(Collected data)
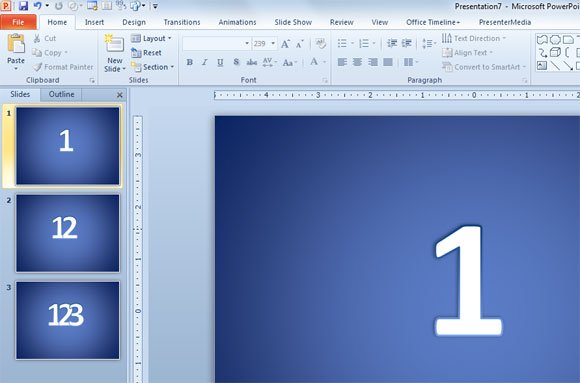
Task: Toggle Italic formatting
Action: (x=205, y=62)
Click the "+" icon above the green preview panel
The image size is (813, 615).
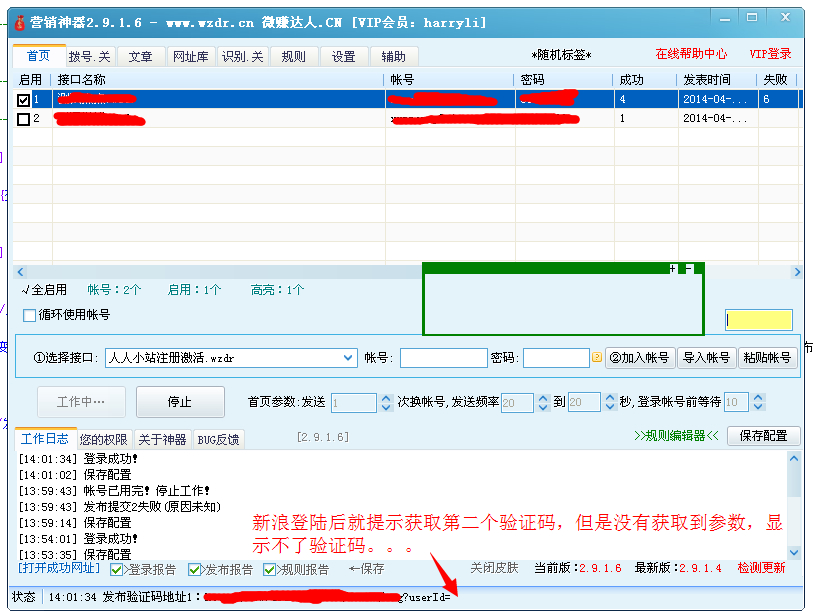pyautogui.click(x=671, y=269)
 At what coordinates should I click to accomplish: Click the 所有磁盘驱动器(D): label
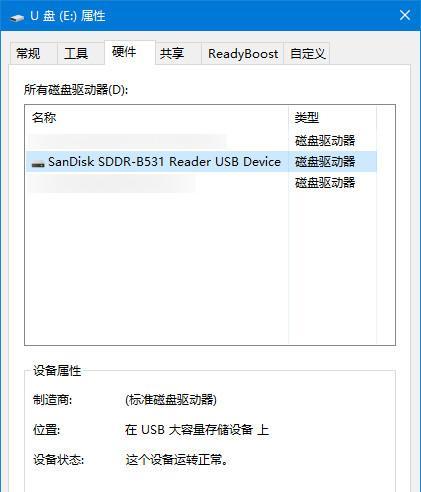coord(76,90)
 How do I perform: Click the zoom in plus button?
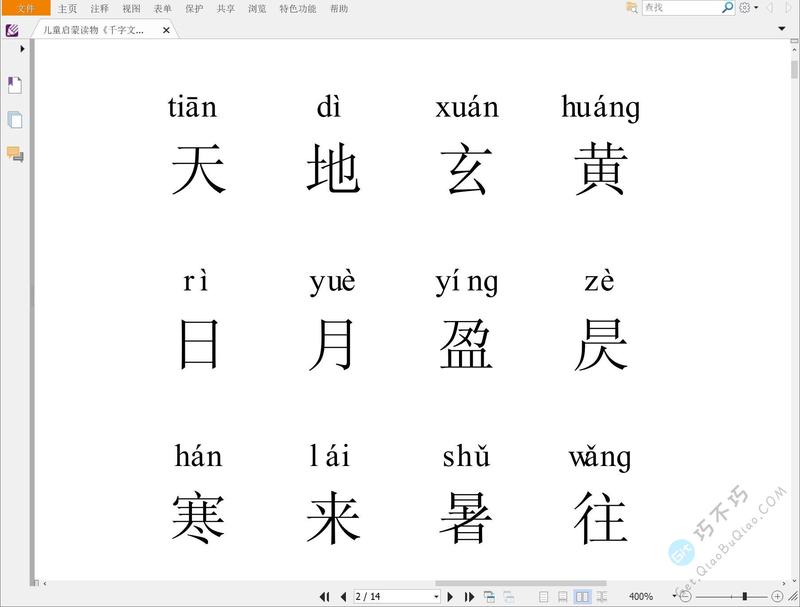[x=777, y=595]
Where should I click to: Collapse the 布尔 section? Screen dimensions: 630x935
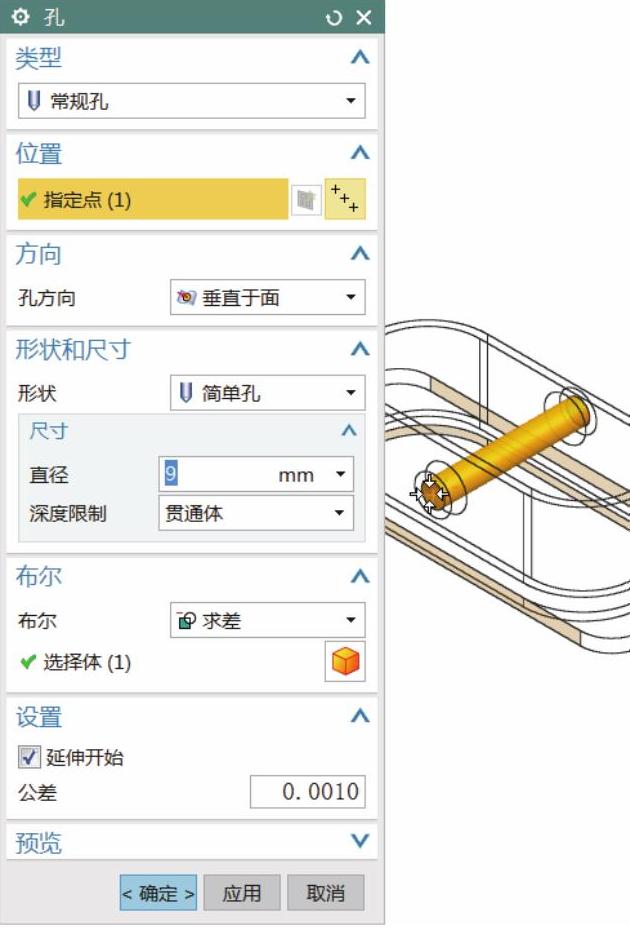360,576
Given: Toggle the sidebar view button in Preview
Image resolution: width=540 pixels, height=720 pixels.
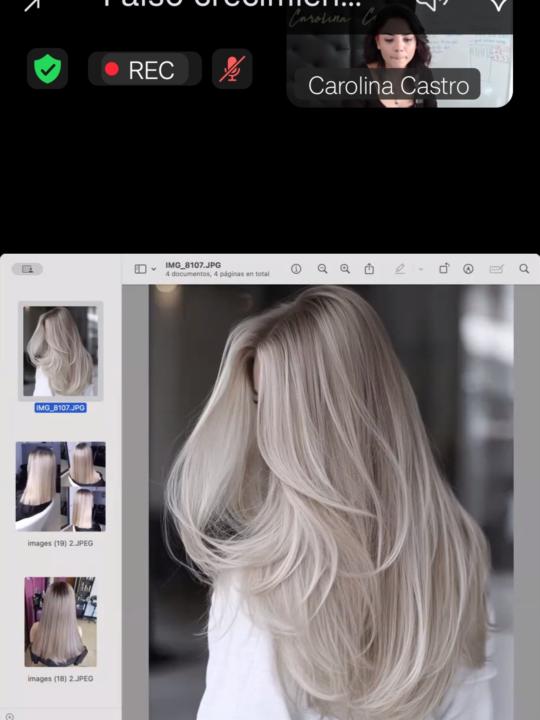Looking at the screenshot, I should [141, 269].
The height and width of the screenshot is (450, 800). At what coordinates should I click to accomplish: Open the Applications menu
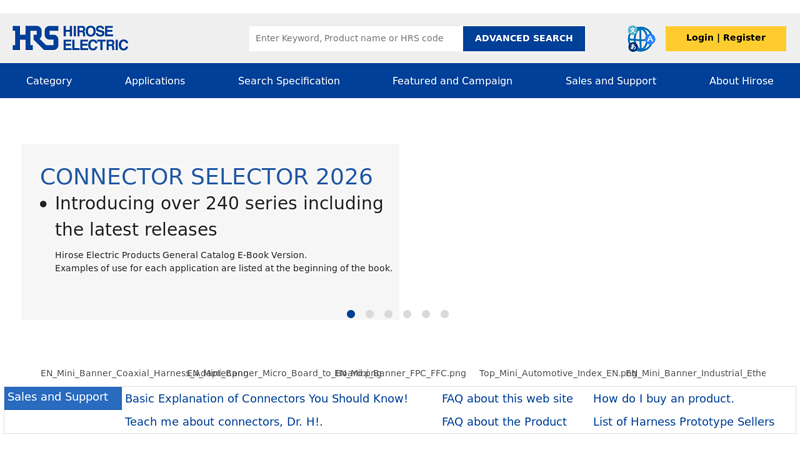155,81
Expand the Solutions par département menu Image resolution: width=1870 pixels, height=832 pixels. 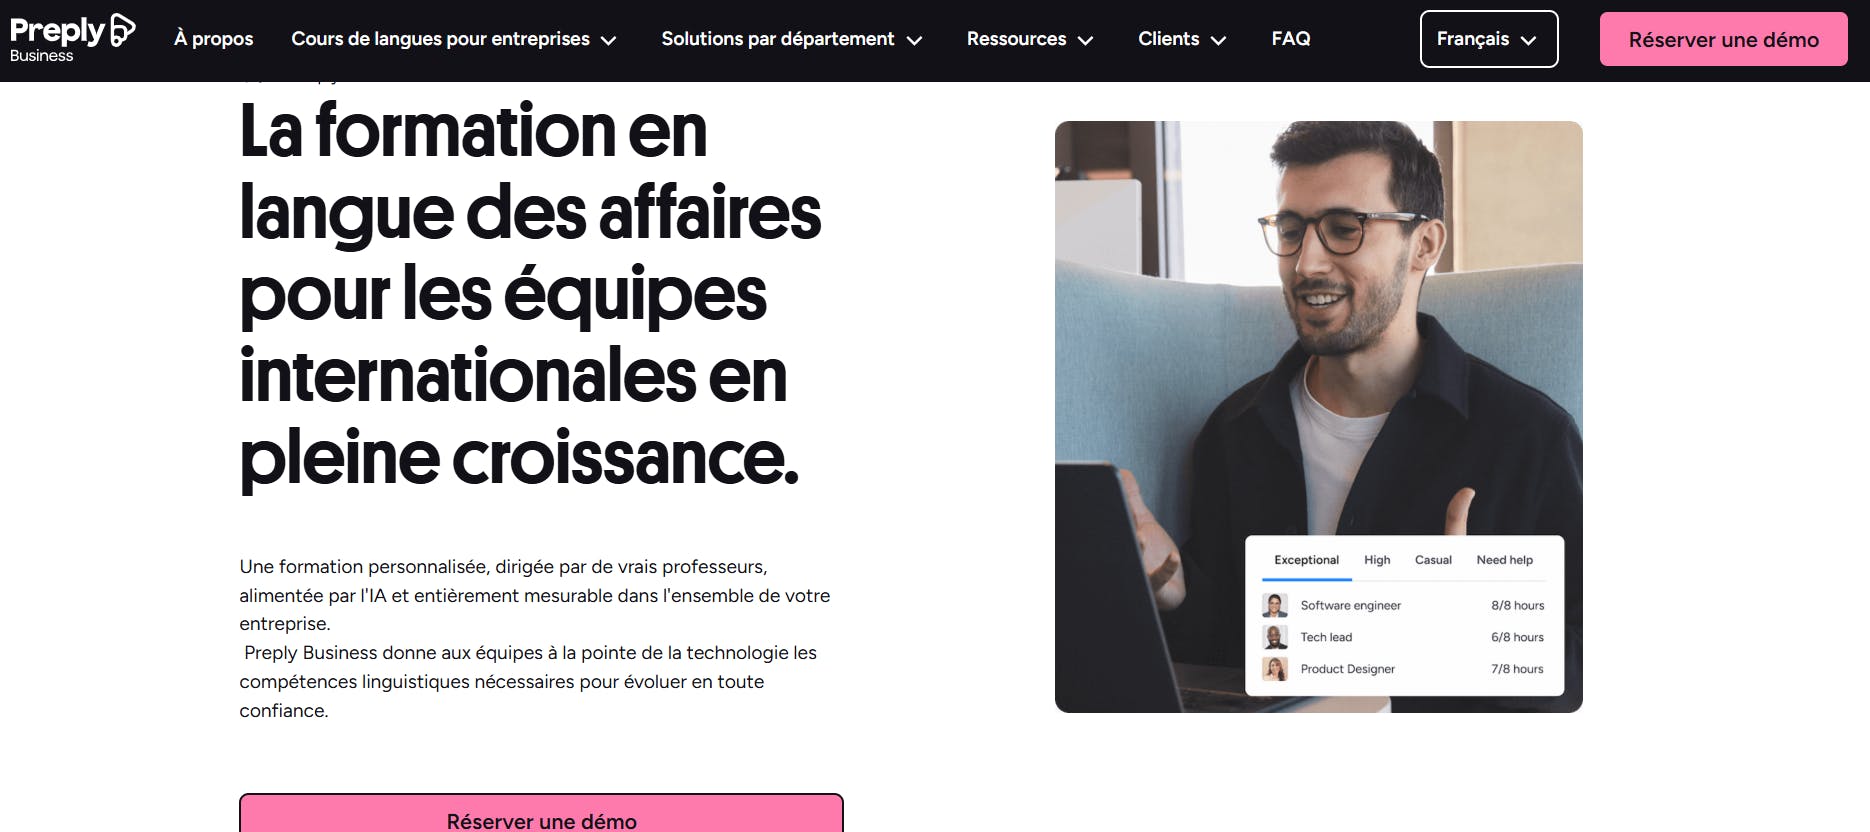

Problem statement: From the line containing "green preview panel" down to the last line of the entries above, set down every line exactly. Omit all pictures.

Answer:
Click the "+" icon above the green preview panel
The image size is (813, 615).
pyautogui.click(x=671, y=269)
 At what coordinates should I click to accomplish: Click the 所有磁盘驱动器(D): label
coord(76,90)
 How do I perform: Click the zoom in plus button?
[x=777, y=595]
Where should I click to: Collapse the 布尔 section? Screen dimensions: 630x935
360,576
Given: Toggle the sidebar view button in Preview
Image resolution: width=540 pixels, height=720 pixels.
Looking at the screenshot, I should [141, 269].
The height and width of the screenshot is (450, 800). At what coordinates should I click to accomplish: Open the Applications menu
155,81
Expand the Solutions par département menu Image resolution: width=1870 pixels, height=832 pixels. 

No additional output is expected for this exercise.